- [Stated problem]:
Lay out everything from the line containing "Where should I" down to the end of the material as a numbered list, skipping blank lines and leaving out the pictures.

- [Exercise material]:
◇ ◇ ◇ ◇
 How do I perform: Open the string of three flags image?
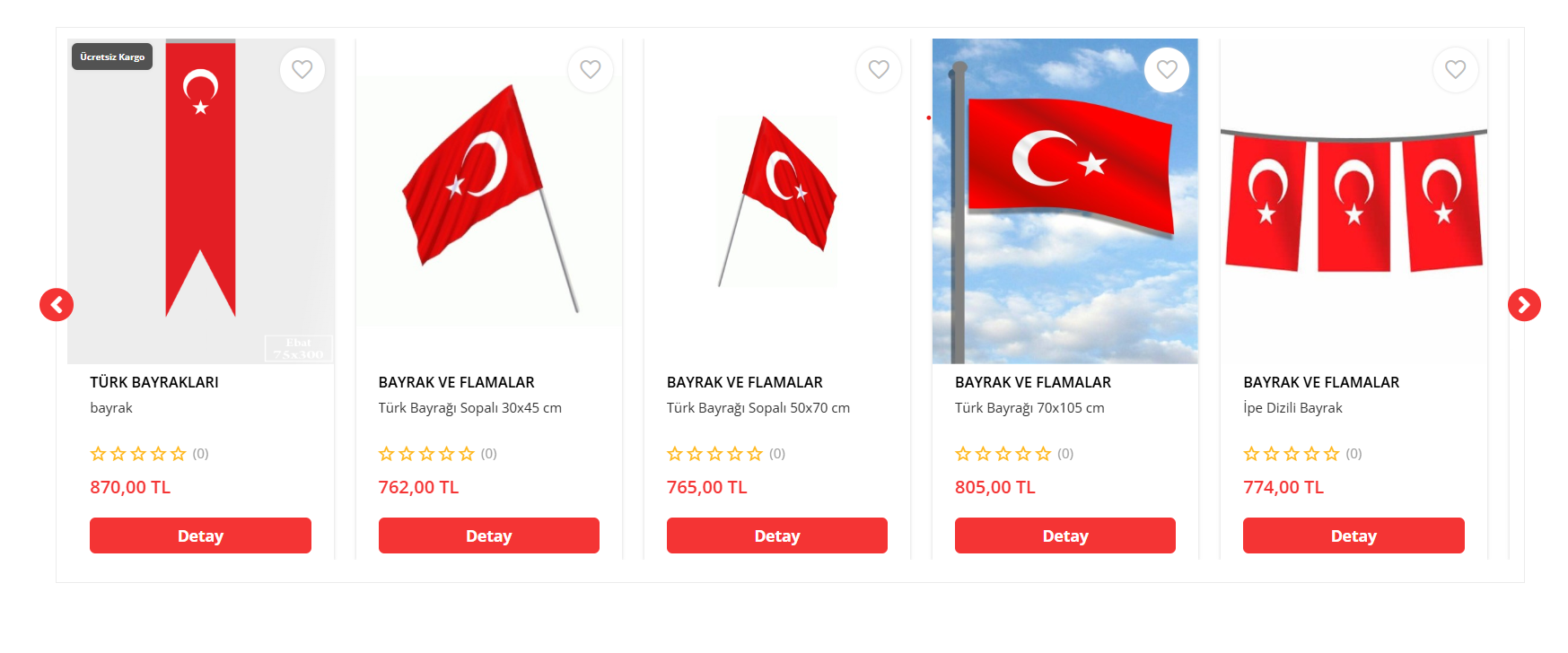pyautogui.click(x=1353, y=202)
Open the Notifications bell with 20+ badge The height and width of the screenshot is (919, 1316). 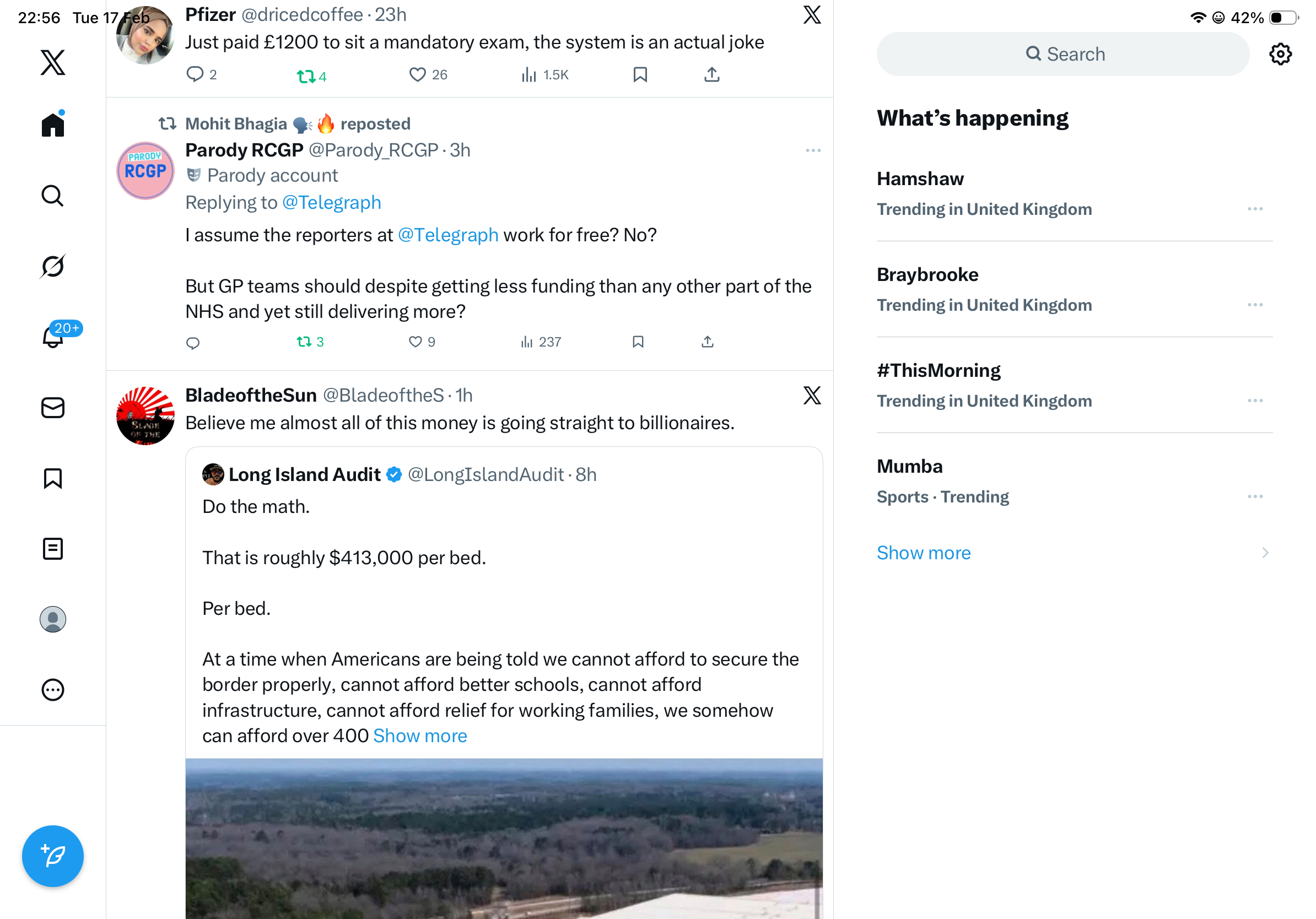click(x=53, y=336)
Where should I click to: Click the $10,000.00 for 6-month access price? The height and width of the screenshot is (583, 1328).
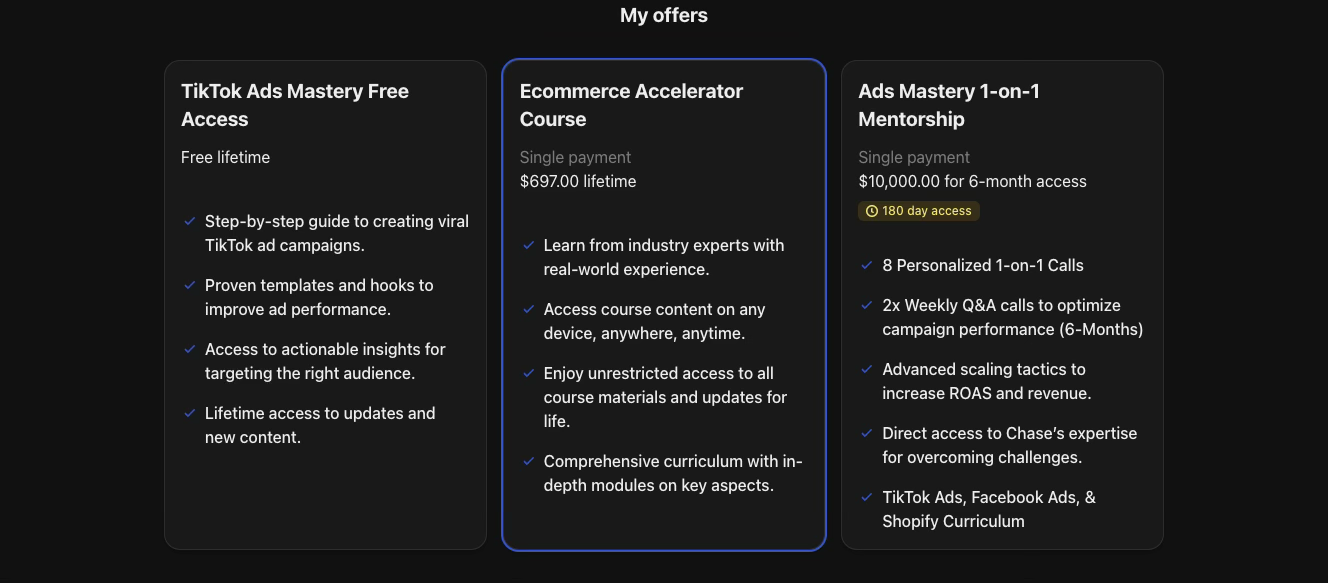[x=972, y=181]
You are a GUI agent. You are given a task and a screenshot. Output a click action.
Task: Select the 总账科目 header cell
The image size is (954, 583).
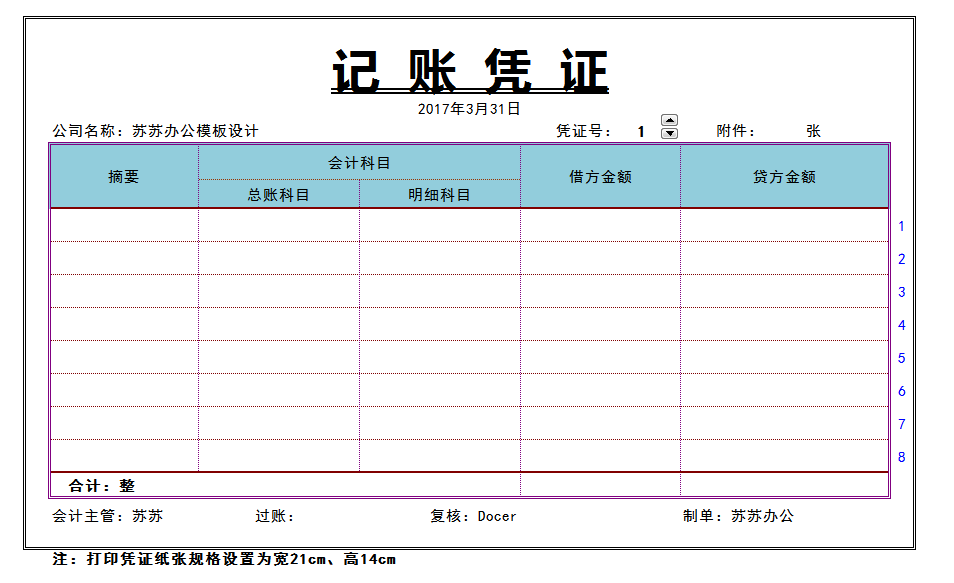(277, 195)
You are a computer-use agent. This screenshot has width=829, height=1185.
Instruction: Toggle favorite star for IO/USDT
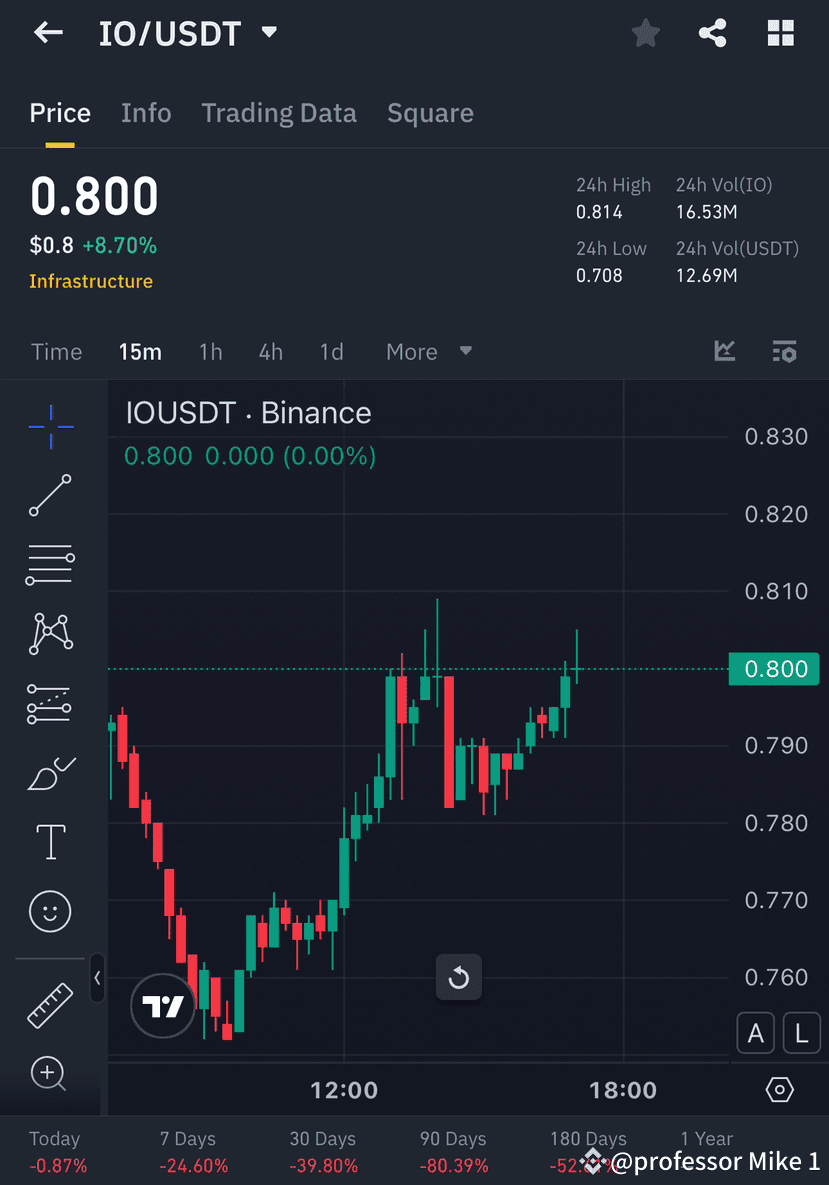[645, 33]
◇ ◇ ◇ ◇
- [Finished exercise]:
1. Where should I click to: Click the $10,000.00 for 6-month access price? The height and width of the screenshot is (583, 1328).
2. [x=972, y=181]
3. You are a GUI agent. You are given a task and a screenshot. Output a click action.
4. Task: Select the 总账科目 header cell
5. The image size is (954, 583).
6. (277, 195)
7. You are a computer-use agent. This screenshot has width=829, height=1185.
8. Instruction: Toggle favorite star for IO/USDT
9. [645, 33]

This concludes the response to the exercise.